• Exercise description
Pull out of the data below the stretch of lines bounded by the one containing "Litière pour chat (48, 1889)" and the one containing "Antitarte écologique VULCAN-CWT (54, 1692)", both bounds included, unchanged.

• Data in this exercise
##############################

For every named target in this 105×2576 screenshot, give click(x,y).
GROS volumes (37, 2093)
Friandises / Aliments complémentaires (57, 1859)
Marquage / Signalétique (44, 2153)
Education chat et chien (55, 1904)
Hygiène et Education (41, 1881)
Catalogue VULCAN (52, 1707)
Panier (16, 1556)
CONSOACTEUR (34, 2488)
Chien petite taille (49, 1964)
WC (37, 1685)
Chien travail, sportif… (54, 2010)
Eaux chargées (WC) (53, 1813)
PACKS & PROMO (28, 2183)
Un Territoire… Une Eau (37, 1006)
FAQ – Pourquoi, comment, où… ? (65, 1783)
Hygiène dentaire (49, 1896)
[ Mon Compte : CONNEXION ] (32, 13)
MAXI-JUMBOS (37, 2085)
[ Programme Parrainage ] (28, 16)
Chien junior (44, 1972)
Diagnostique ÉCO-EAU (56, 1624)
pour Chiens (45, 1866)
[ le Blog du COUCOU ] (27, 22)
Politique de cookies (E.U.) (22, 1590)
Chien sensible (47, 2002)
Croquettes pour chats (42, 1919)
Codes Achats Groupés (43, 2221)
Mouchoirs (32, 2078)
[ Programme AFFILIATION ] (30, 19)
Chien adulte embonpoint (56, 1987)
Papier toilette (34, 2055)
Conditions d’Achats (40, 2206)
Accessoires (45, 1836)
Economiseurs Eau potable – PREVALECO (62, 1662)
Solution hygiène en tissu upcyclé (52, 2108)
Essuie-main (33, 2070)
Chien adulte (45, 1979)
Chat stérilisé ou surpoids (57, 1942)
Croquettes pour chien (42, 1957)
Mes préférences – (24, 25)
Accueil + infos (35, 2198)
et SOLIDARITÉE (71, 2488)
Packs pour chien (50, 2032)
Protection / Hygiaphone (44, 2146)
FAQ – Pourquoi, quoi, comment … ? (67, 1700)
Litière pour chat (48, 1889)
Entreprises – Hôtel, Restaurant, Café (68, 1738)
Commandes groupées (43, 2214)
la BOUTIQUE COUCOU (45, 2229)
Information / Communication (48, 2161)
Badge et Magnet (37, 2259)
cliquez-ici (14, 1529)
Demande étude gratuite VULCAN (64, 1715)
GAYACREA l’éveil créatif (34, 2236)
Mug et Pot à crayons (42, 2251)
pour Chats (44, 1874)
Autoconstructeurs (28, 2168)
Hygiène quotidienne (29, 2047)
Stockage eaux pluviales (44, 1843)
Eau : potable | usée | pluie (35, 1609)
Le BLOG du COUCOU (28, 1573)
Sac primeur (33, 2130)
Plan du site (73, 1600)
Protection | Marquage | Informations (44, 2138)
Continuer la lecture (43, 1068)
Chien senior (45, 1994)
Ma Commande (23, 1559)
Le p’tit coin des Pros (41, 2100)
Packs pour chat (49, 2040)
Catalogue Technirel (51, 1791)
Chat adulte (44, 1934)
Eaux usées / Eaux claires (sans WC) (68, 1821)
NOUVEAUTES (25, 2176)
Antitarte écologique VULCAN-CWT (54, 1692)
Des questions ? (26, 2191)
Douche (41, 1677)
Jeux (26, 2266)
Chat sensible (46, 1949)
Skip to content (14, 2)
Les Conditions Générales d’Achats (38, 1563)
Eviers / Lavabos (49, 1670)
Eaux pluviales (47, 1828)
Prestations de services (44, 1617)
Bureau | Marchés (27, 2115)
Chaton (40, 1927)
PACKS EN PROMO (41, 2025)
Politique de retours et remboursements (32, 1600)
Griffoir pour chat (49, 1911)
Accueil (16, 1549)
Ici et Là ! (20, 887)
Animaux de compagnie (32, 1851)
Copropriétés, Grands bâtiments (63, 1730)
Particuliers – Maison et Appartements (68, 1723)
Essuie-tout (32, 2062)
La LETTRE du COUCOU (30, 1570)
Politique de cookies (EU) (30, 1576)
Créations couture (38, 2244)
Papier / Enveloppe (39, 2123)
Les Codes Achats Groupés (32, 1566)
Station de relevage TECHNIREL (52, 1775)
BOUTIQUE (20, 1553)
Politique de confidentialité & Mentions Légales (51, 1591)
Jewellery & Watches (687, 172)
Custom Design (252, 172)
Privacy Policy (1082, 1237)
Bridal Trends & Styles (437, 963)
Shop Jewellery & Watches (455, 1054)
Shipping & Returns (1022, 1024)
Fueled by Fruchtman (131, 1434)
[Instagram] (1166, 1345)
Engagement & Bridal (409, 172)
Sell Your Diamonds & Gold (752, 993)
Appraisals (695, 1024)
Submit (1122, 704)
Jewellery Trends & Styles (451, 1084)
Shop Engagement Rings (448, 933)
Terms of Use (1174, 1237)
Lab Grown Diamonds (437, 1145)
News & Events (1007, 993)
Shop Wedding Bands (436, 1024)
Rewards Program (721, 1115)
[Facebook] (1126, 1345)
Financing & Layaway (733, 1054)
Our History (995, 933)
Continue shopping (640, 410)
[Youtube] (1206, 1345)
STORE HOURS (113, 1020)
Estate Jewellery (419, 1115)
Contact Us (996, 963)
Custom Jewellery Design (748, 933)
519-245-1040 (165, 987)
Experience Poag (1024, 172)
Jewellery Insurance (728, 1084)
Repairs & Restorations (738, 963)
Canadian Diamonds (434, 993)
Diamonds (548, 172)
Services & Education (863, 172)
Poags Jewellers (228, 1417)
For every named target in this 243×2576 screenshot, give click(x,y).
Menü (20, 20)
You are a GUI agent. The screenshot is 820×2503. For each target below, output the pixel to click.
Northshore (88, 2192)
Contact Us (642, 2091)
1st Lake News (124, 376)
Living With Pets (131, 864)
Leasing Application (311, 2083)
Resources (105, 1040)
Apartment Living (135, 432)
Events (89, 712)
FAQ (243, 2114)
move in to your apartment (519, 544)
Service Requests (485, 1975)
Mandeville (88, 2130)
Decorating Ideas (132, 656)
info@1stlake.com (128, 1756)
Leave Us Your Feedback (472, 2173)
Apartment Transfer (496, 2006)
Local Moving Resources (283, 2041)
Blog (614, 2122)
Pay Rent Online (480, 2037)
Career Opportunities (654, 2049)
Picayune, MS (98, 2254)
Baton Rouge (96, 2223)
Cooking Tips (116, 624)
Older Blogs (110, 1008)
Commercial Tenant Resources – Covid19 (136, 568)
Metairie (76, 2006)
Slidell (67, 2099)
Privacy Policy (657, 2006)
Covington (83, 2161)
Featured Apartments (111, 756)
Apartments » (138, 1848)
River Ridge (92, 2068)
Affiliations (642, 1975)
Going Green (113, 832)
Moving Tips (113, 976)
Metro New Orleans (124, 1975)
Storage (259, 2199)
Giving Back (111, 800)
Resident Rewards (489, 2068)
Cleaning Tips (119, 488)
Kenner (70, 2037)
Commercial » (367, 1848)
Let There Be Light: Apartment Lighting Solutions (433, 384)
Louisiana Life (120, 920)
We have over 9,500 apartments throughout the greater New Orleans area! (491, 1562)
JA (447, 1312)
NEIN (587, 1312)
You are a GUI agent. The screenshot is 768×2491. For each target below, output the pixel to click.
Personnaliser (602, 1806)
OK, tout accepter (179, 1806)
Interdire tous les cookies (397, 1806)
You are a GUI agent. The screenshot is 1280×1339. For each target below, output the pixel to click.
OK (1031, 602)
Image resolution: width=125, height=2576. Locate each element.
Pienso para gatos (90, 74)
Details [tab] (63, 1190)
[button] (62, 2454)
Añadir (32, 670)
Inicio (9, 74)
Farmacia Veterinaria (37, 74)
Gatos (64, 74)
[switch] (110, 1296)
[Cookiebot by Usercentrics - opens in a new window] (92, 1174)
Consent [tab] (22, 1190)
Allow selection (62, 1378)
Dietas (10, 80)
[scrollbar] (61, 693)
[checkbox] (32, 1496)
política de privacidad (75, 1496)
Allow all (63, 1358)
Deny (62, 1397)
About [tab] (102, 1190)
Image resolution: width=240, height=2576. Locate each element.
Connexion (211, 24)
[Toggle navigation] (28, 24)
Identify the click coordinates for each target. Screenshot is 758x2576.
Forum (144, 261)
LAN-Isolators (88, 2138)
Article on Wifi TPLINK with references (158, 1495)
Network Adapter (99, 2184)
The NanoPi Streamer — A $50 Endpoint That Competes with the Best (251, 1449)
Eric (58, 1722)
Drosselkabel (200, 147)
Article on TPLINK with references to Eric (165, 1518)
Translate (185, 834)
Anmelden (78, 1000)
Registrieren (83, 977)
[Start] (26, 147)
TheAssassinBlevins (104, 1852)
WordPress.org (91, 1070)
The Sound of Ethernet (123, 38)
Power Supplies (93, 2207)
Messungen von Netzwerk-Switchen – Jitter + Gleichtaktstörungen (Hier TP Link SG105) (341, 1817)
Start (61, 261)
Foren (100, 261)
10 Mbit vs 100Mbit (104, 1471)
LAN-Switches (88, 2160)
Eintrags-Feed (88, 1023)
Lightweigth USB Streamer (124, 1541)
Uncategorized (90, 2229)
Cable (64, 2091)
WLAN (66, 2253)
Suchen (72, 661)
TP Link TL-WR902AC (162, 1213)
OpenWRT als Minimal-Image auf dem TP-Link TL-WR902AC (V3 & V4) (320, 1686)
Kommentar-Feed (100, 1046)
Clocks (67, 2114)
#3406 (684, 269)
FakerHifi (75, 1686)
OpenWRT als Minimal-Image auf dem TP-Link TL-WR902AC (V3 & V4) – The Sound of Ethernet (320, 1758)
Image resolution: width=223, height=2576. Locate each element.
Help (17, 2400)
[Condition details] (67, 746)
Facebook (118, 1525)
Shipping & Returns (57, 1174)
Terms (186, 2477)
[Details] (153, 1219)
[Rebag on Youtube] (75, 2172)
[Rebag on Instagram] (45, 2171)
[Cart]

##############################

• Task solution
Litière pour chat (48, 1889)
Entreprises – Hôtel, Restaurant, Café (68, 1738)
Commandes groupées (43, 2214)
la BOUTIQUE COUCOU (45, 2229)
Information / Communication (48, 2161)
Badge et Magnet (37, 2259)
cliquez-ici (14, 1529)
Demande étude gratuite VULCAN (64, 1715)
GAYACREA l’éveil créatif (34, 2236)
Mug et Pot à crayons (42, 2251)
pour Chats (44, 1874)
Autoconstructeurs (28, 2168)
Hygiène quotidienne (29, 2047)
Stockage eaux pluviales (44, 1843)
Eau : potable | usée | pluie (35, 1609)
Le BLOG du COUCOU (28, 1573)
Sac primeur (33, 2130)
Plan du site (73, 1600)
Protection | Marquage | Informations (44, 2138)
Continuer la lecture (43, 1068)
Chien senior (45, 1994)
Ma Commande (23, 1559)
Le p’tit coin des Pros (41, 2100)
Packs pour chat (49, 2040)
Catalogue Technirel (51, 1791)
Chat adulte (44, 1934)
Eaux usées / Eaux claires (sans WC) (68, 1821)
NOUVEAUTES (25, 2176)
Antitarte écologique VULCAN-CWT (54, 1692)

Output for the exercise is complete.